Have you done almost 10 years of Yang? Or 10 years since you last did it?

I have a constant battle with my leg flexibility. If I don't stretch every day, it feels like I've regressed about a year. I can touch my knuckles to the ground in a straight stretch, but still, I feel tight.

As for what to do as part of your gym work for Taiji? Nothing, just do your forms and standing to build up strength. I generally train for an hour a day just in form work, 30 minutes on the 108 and then 30 minutes of the 54 jian form and I'm left sweating with much stronger legs than normal gymwork ever gave me.


----------



## AidanO (Sep 20, 2010)

Also, forgot to add, running for just general usable cardio fitness is a good thing as well. While it's easier to cycle or various other exercises, running is certainly the most practical for day to day usage apart from your Taiji.


----------



## Valhalla (Sep 20, 2010)

Thanks AidanO

It is 10 years since I practiced :erg:


----------



## Xue Sheng (Sep 20, 2010)

Valhalla said:


> I have been going to the gym for a year now and have just started relearning my Yang style Tai Chi (almost a 10 years).
> 
> I have noticed that a: I have lost a lot of flexability especially in the legs and
> b: I have not strength or stamina to stay in position ie. crouch for a period of time.
> ...


 
Do the form (slowly) at least 1 time a day, 3 is better

Pick a posture and stand in it for 3 minutes per side to start. Build to about 10 minutes per side. Pick several postures.

Now when you say "my Yang style Tai Chi" what exactly are you talking about

24 form, 88/103/108 form, etc?

At this point I would look at it as separate from my gym workout and to be honest basing this on your gym workout may impede you Yang Taiji at this point. Later it will be fine but early on it is not such a good idea if you in fact are trying to learn Taijiquan. However if you are looking at this as just another aspect of a workout that is different.

And after a 10 year break I highly suggest finding a sifu.


----------



## Valhalla (Sep 20, 2010)

Xue Sheng said:


> Do the form (slowly) at least 1 time a day, 3 is better
> 
> Pick a posture and stand in it for 3 minutes per side to start.

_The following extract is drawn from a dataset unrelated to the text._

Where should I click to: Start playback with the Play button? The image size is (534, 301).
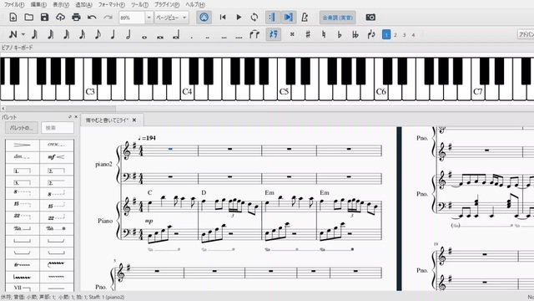(239, 17)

Build to about 10 minutes per side. Pick several postures.
> 
> ...



I started of at the Fu Shen Yaun Tai Chi then the gap now I'm with a teacher that is teaching the Yang 85 form. He was taught by Fu Shen Yuan. I spent I while trying to find a school that did the same form the was close to where I live. Couldn't make myself go to Taoist or go to the Karate Dojos offering their take on Tai chi.


----------



## mograph (Sep 20, 2010)

For me, the hardest part of working out in the gym is keeping my whole-body awareness, since so many of the exercises are designed to isolate certain muscles or functions. 

There's also the problem that if in the gym, we use small weights so we can engage our whole body easily (at least at the beginning), we look like little girly-men. 

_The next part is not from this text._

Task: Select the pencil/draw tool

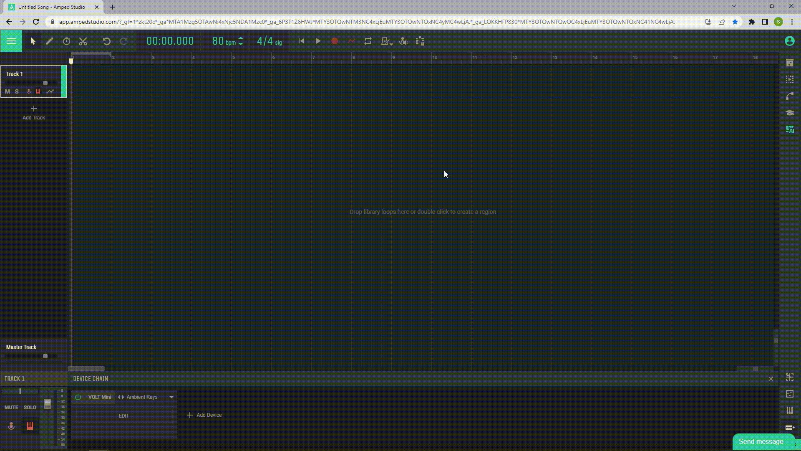Action: coord(49,41)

Anyway, next time I go to the gym, I'm going to see what I can do to engage the whole body. Maybe more compound exercises?


----------



## Carol (Sep 20, 2010)

Valhalla said:


> I have been going to the gym for a year now and have just started relearning my Yang style Tai Chi (almost a 10 years).
> 
> I have noticed that a: I have lost a lot of flexability especially in the legs and
> b: I have not strength or stamina to stay in position ie. crouch for a period of time.
> ...



Strength is a critical component of balance and flexibility.  Pound for pound, the strongest people tend to be gymnasts and acrobats....the same folks that are also the most flexible.

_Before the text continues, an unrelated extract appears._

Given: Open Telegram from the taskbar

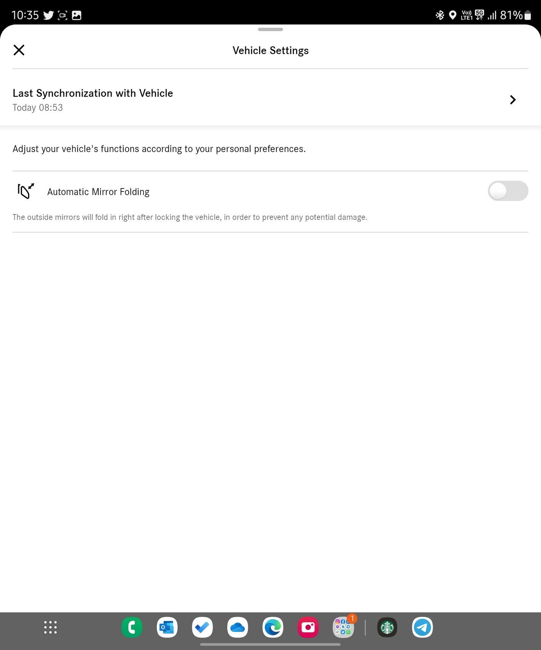Looking at the screenshot, I should 422,627.
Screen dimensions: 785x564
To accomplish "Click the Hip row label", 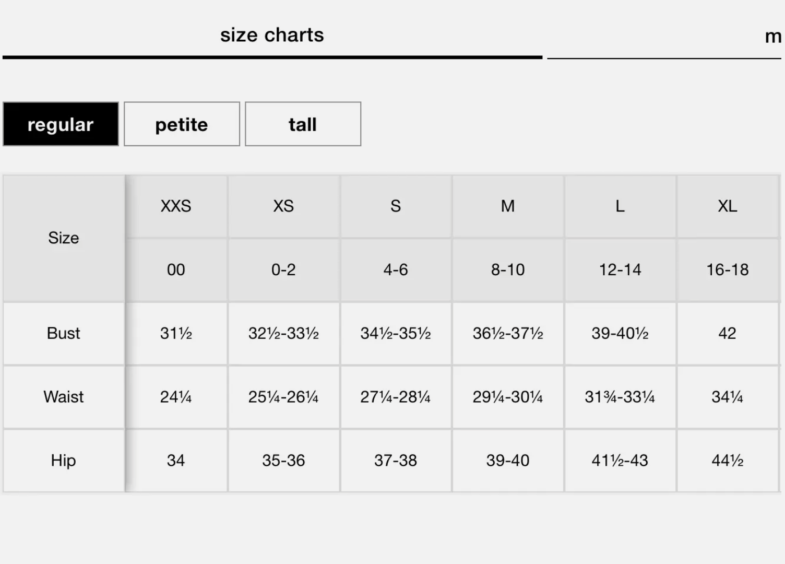I will [64, 461].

Working out at the gym is not always the same as working out in a way that will help a person achieve their goals.   Many folks work out without paying the attention they should to proper body mechanics, especially when encorporating full range of motion.   

Try working with a personal trainer that can help you structure a program shaped to you, with your goals in mind.


----------



## mook jong man (Sep 20, 2010)

I know stuff all about Tai Chi , I am a Wing Chun man .
But what I have found over the years is that the typical body building type of isolation exercises really wreck my performance in Wing Chun , they make me slower and make it harder for me to relax.

But for some reason doing bodyweight exercises , or using a kettle bell does not seem to have any detrimental effect on my Wing Chun.


----------



## Valhalla (Sep 20, 2010)

Thanks for all the replies. 

I will take it all to heart. 

It'll be a long road but worth it.


----------



## Quotheraving (Sep 21, 2010)

mograph said:


> There's also the problem that if in the gym, we use small weights so we can engage our whole body easily (at least at the beginning), we look like little girly-men.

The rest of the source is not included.